How simple fears become the chains that bind us

A hiker at the edge of a cliff with their arms up in the air

“Those who do not move, do not notice their chains.”

Rosa Luxemburg

We are all tied up by chains. If we never move, never do the things we’re uncomfortable with, we will never discover why we are uncomfortable with them and will have lost the opportunity to break our chains. To become free. And there we are, tied up, by chains made of our fears.

The feeling of stagnancy is one of my biggest fears. This fear drives me to constantly keep moving, making progress of some kind, always pushing me to be busy.

I’m often very tired of this fear controlling how I spend my time and the discomfort it gives me when I go on vacations.

In some cases, these fears(and some others) cause depression and anxiety which may be devastating, leaving us with no other option but seeking professional help. Psychologists and therapists spend a great deal of their time uncovering these deeply hidden fears. Often these fears are formed way earlier.

We are a product of our childhood. Our greatest strengths and deepest fears are often learned when we are kids. These fears help define our character and personality. As we grow older, these fears grow, too, getting stronger by the day and affecting a bigger chunk of our lives.

When my fiancé was young, during one of her kayaking trips with her family, she ended up losing the directional control of the kayak and steered into a spider infested tree that was hanging over the creek. She was terrified of this incident and since then spiders are one of her biggest fears. If this incident never happened, she might not hate spiders so much.

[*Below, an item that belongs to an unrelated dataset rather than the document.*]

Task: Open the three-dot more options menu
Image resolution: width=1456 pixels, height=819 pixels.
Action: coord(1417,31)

My childhood was not the most financially stable one as I come from a lower-middle class family who struggled to make ends meet. As a result of this, I monitor every single dollar going in and out of my finances with excruciating detail and always stay thrifty, because the fear of running into debt kicks my ass.

Some of us don’t like shrill noises.

Some of us despise tardiness.

Some of us stick to doing things the way we know them and freak out if someone tries to push us into unknown paths.

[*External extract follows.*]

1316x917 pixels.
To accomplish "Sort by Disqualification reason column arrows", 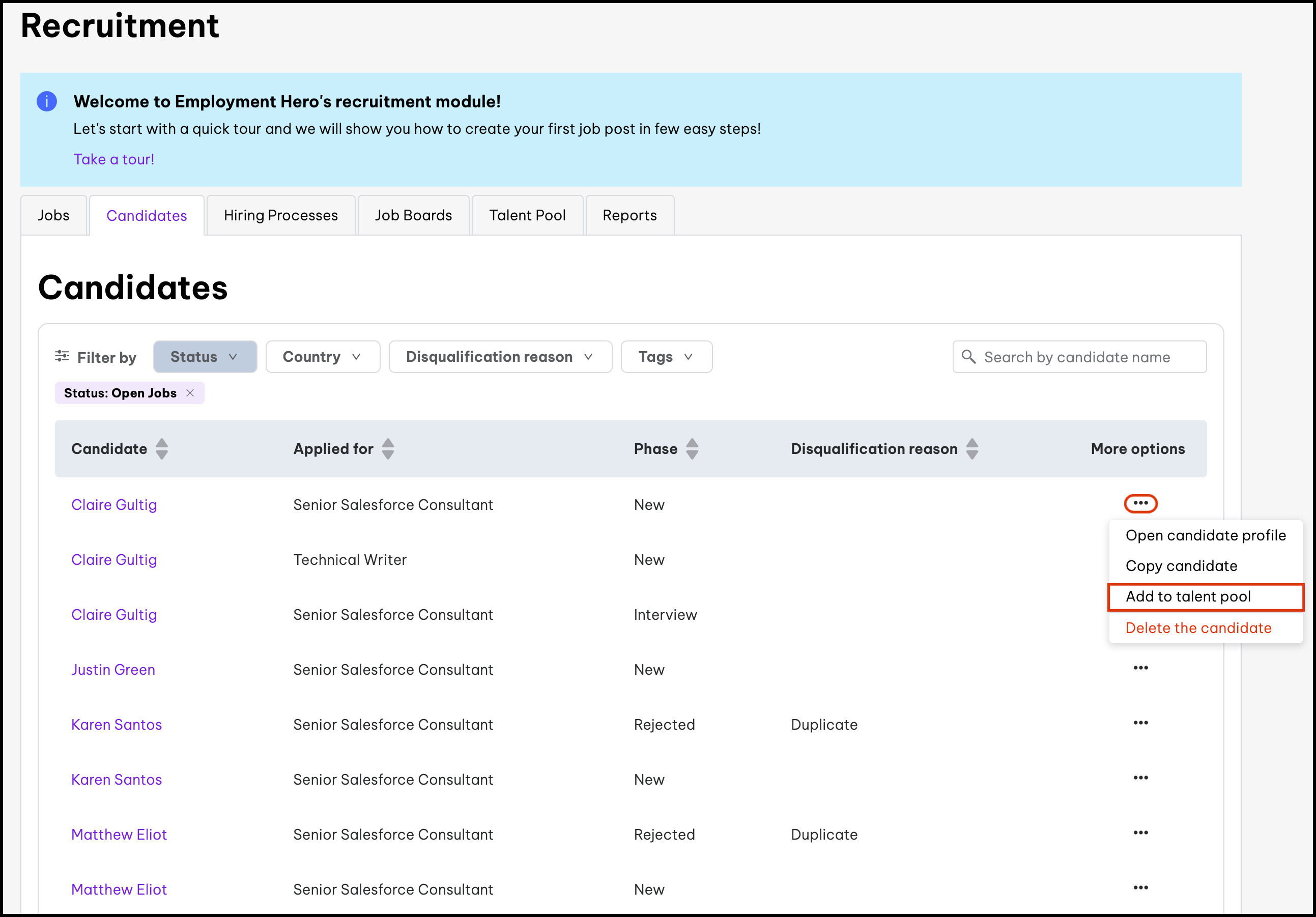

We are always running away from our fears. But we often do not pause and ask “Why am I afraid of this?” or “Why do I only do it this way?”.

What will happen if we pause and question our often-irrational fears?

Will we become better people? Only time will tell, but most likely we will have lesser constraints in how we live our life. Because the first step in solving a problem is being aware that there is one.

At least by being aware of my fear of stagnancy and questioning its rationality, I am still making progress.